De rechtbank bepaalt dat het college aan eiser het door hem betaalde griffierecht moet vergoeden.
Beslissing
De rechtbank:
verklaart het beroep gegrond;
vernietigt het bestreden besluit;
herroept het primaire besluit en bepaalt dat deze uitspraak in de plaats treedt van het vernietigde bestreden besluit;
draagt verweerder op het betaalde griffierecht van € 181 aan eiser te vergoeden;
veroordeelt verweerder in de proceskosten van eiser tot een bedrag van € 2.868.
Deze uitspraak is gedaan door mr.
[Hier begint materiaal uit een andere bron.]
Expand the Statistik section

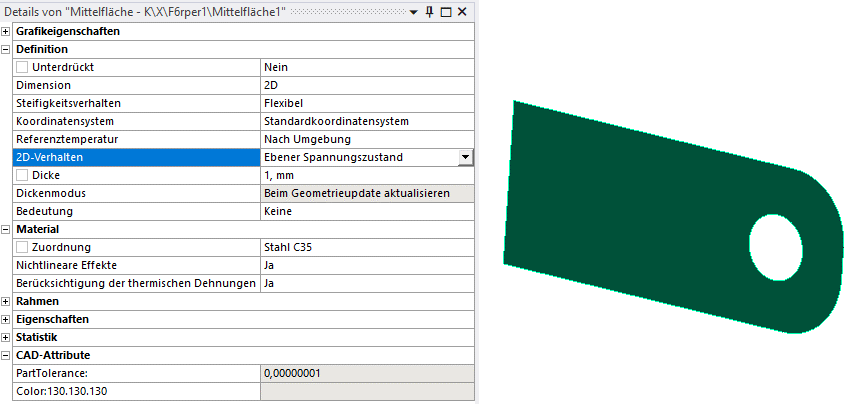(6, 337)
A.L.M. Steinebach-de Wit, voorzitter, en mr. G.A. van der Straaten en mr. G.M. van den Broek, leden, in aanwezigheid van mr. E. Mengerink, griffier. De uitspraak is uitgesproken in het openbaar op 9 februari 2023.
griffier
voorzitter
Een afschrift van deze uitspraak is verzonden aan partijen op:
Bent u het niet eens met deze uitspraak?
Als u het niet eens bent met deze uitspraak, kunt u een brief sturen naar de Afdeling bestuursrechtspraak van de Raad van State waarin u uitlegt waarom u het er niet mee eens bent. Dit heet een beroepschrift. U moet dit beroepschrift indienen binnen 6 weken na de dag waarop deze uitspraak is verzonden. U ziet deze datum hierboven.
Staatscourant 2019, 38195 en Gemeenteblad 2019, 166885.